Según la declaración de la Casa Blanca, estas 66 instituciones “malgastan fondos de los contribuyentes y violan los intereses nacionales”. El equipo de Trump ha vinculado la austeridad fiscal con la oposición a la “despertar” (woke), logrando presentar la salida como una doble victoria en ahorro y en defensa de valores. Tras una revisión exhaustiva de los tratados internacionales, el gobierno decidió redirigir los presupuestos originalmente destinados al extranjero hacia la construcción de muros fronterizos y mejoras en infraestructura. Para sus partidarios, esto significa una recuperación de la soberanía; para los mercados de capital, parece una reestructuración radical del balance de activos, eliminando las “deudas exteriores” de la balanza.
La lista más impactante incluye plataformas climáticas como la (UNFCCC) y el (IPCC), con Estados Unidos convirtiéndose en el único miembro de la ONU ausente en las negociaciones climáticas, impactando directamente las estrategias ESG de las empresas. El Los Angeles Times advierte que, cuando la UE implemente su mecanismo de ajuste en frontera de carbono (CBAM) y Estados Unidos no tenga representantes en las negociaciones, los exportadores estadounidenses podrían enfrentarse a altos aranceles y certificaciones complejas. Para las empresas petroquímicas, esto podría proteger sus beneficios a corto plazo; para los inversores, aumenta los costos de competencia a largo plazo y la depreciación de políticas.
No todas las organizaciones han sido abandonadas. Estados Unidos ha decidido mantener la (Unión Internacional de Telecomunicaciones) (ITU), la ###Organización Marítima Internacional( (IMO) y la )Organización Internacional del Trabajo### (ILO). La retención de la ITU busca impedir que empresas chinas dominen completamente los estándares 5G/6G; mantener la IMO garantiza que las rutas marítimas y los estándares de construcción naval sigan bajo influencia de Washington. Este cálculo muestra que Estados Unidos ya considera la participación multilateral como un activo negociable, y no una obligación universal. El analista de organizaciones internacionales Daniel Forti comenta:
“El que sigue mi camino prospera, el que se opone, perece.”
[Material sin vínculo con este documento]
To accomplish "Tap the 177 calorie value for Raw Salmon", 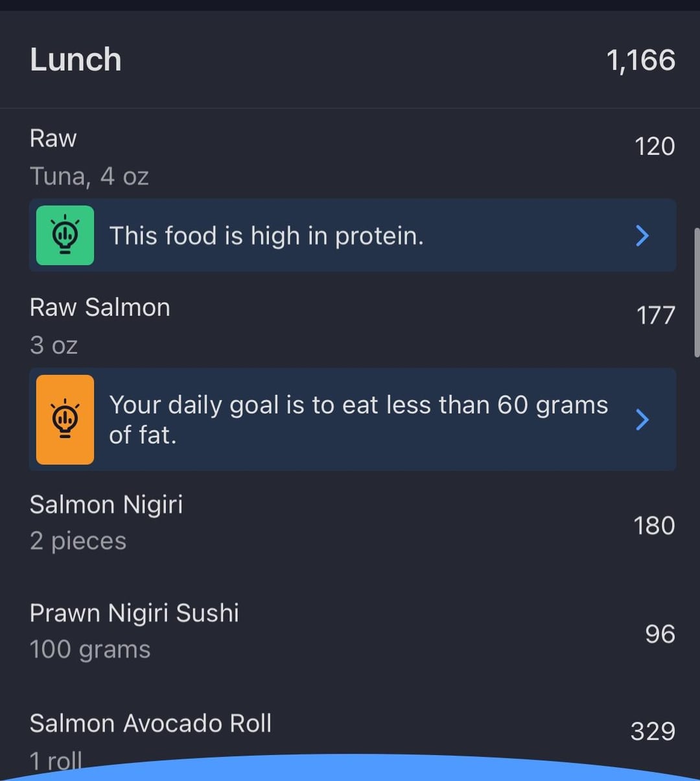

Nuevo orden geopolítico y de gobernanza internacional
La retirada de Estados Unidos deja un vacío en la gobernanza global. Según ABC News, la Unión Europea y China están llenando rápidamente ese espacio, desde derechos humanos hasta estándares tecnológicos, y en el futuro las reglas podrían favorecer más los intereses de Bruselas y Pekín. Al mismo tiempo, en Estados Unidos se abrirá un debate constitucional: ¿tiene el presidente autoridad unilateral para abandonar tratados aprobados por el Senado? Incluso con cambios de partido, volver a incorporarse requeriría la aprobación de dos tercios del Senado, y esas fracturas podrían ser difíciles de sanar.
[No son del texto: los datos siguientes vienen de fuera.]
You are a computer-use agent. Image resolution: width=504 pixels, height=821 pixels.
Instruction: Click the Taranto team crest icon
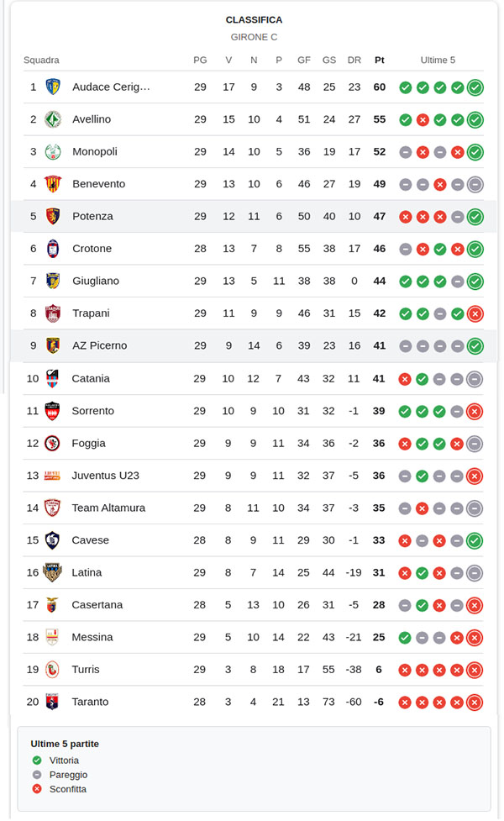pyautogui.click(x=53, y=702)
El anuncio de Trump marca una línea divisoria profunda en el orden posterior a la Segunda Guerra Mundial: por un lado, libera presupuestos y palancas de negociación a corto plazo; por otro, cede la posición estadounidense a sus rivales. Los mercados de capital comienzan a reevaluar el riesgo de la fragmentación regulatoria y el vacío normativo, y las empresas estadounidenses deben adaptarse a un escenario de reglas desconocidas. El multilateralismo transaccional puede parecer conveniente ahora, pero los costos a largo plazo se acumulan silenciosamente.